One day in the forest I spied not far from the ground, just by an old dead tree, a little bit of a long-legged spider waging a terrible conflict with a caterpillar, which, without exaggeration, must have been at least thirty or forty times larger than the body of the little, slender, and long-legged spider. I immediately took from my pocket my magnifying-glass, in order to see better; then saw, about four inches from the ground, spreading from under the dead branch of the tree, several threads of a web which hung down, embracing a space of four or five inches, and ending in one thread as it came near the caterpillar. That single thread was entangled in the hair of the caterpillar and round its neck, and the caterpillar hung by it. The end of his body scarcely touched the ground. Then there was a desperate struggle. I suppose the caterpillar, before being caught, was down on the ground quietly eating some leaves, and the spider dropped down upon it like a wild beast would pounce upon its prey.
I lay flat on the ground to look at the conflict. This time the long legs of the spider were of the same use to it as were those of the wasp in the other fight I have related.
For a long while there was a great struggle, the caterpillar shaking and turning round and round as it hung by that single thread; often its body would twist into a circle, the end touching the head, when suddenly, at one of these twists, the spider, by some dexterous movements, spun one of its threads round the caterpillar, binding the tail to the head. The caterpillar, by a desperate effort, broke the thread, and freed the lower part of its body. The spider was so small that I had to use the magnifying-glass all the time in order to watch its movements. At first the attention of the spider was entirely engaged in securing its prey. When the caterpillar was struggling hard to disentangle itself, it would come down and spin thread after thread round the hairy body of its victim, and then unite them to the single thread.

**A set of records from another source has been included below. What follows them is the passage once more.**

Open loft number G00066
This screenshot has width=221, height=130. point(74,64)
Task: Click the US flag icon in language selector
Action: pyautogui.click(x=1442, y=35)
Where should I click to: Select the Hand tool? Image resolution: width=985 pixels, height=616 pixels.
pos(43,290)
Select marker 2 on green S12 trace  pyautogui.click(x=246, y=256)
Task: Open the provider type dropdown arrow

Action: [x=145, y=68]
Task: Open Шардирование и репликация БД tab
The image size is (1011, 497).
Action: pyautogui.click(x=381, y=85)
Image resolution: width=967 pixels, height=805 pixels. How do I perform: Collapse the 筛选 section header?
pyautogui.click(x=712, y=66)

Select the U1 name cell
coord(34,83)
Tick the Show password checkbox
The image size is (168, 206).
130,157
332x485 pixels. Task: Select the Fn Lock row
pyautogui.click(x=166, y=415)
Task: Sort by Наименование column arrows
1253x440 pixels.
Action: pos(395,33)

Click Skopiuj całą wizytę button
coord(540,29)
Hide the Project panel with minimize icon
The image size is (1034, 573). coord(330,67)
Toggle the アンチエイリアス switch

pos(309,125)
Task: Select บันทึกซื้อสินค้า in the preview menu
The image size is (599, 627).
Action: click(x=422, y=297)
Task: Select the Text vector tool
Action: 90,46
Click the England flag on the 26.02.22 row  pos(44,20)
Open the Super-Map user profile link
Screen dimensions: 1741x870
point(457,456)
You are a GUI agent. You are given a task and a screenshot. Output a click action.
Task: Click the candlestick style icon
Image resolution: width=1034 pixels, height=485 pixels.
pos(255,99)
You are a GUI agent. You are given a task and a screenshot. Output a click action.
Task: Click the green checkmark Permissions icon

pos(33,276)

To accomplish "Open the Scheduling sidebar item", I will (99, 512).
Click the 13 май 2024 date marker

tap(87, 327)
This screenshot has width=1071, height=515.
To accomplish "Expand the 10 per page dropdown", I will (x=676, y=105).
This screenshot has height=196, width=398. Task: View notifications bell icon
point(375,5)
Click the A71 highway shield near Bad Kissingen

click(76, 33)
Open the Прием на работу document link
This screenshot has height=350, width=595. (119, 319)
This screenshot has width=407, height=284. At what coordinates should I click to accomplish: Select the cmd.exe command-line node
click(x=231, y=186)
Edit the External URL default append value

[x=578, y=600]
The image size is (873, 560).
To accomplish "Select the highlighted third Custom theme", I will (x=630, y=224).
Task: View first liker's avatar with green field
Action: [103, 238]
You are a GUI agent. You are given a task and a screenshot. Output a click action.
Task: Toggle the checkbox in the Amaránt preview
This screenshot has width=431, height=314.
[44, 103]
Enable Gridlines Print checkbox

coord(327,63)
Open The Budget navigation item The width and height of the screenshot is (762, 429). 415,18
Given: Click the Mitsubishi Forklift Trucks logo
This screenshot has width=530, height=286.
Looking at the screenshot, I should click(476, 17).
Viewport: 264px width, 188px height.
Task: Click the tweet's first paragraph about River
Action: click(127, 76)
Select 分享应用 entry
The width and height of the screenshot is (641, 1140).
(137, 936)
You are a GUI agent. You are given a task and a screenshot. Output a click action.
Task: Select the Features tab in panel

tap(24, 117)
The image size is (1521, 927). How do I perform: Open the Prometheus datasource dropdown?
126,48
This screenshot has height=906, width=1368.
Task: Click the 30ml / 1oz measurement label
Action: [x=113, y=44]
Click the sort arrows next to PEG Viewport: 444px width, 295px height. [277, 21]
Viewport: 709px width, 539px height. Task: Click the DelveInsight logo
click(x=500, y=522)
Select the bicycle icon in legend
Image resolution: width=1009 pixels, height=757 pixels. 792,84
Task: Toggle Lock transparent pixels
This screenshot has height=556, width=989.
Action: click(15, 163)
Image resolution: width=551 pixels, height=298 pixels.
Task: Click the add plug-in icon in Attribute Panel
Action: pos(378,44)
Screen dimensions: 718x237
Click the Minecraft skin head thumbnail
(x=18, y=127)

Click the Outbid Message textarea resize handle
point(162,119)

Now and then, with its pincers, which appeared through the magnifying-glass to be very large in comparison with the size of the body, it would try to cut the large pincers of the caterpillar. The end of its long legs, as they came round the head and eyes of the caterpillar, seemed to annoy it terribly, to judge by the struggles of the worm. At last the spider succeeded in seizing the base of the right pincer of the caterpillar, and tried to cut it, but in vain. In less than fifteen seconds it returned to the task, and went at the left pincer, but with apparently no better success. Then, after a while, its attacks were directed to a spot between the pincers. He kept at it and kept at it, apparently sucking the blood, till finally, after thirty-seven minutes of deadly conflict, the caterpillar, a mammoth in comparison with the size of the spider, hung dead. Then the spider finished sucking the blood of its victim. While the spider was carrying on this deadly combat, it did not mind me when I touched its web with a little stick: it would just ascend the single thread by which it was suspended, and then, within a few seconds, would return to the fight. After the caterpillar had been killed, when I touched the web it would go up, and remain there for a long time—three or four minutes—before it came down. Finally I took hold of the caterpillar; down came the spider, and with him part of his web. The spider ran along the ground for a few inches, then suddenly rolled itself into a ball and lay apparently dead, the legs being twisted round the body. It appeared to me that the spider thought a wasp was going to attack it, and thus protected itself.
After a little while I came to look at the poor dead caterpillar, and saw a few ants hard at work carrying it off somewhere to be devoured.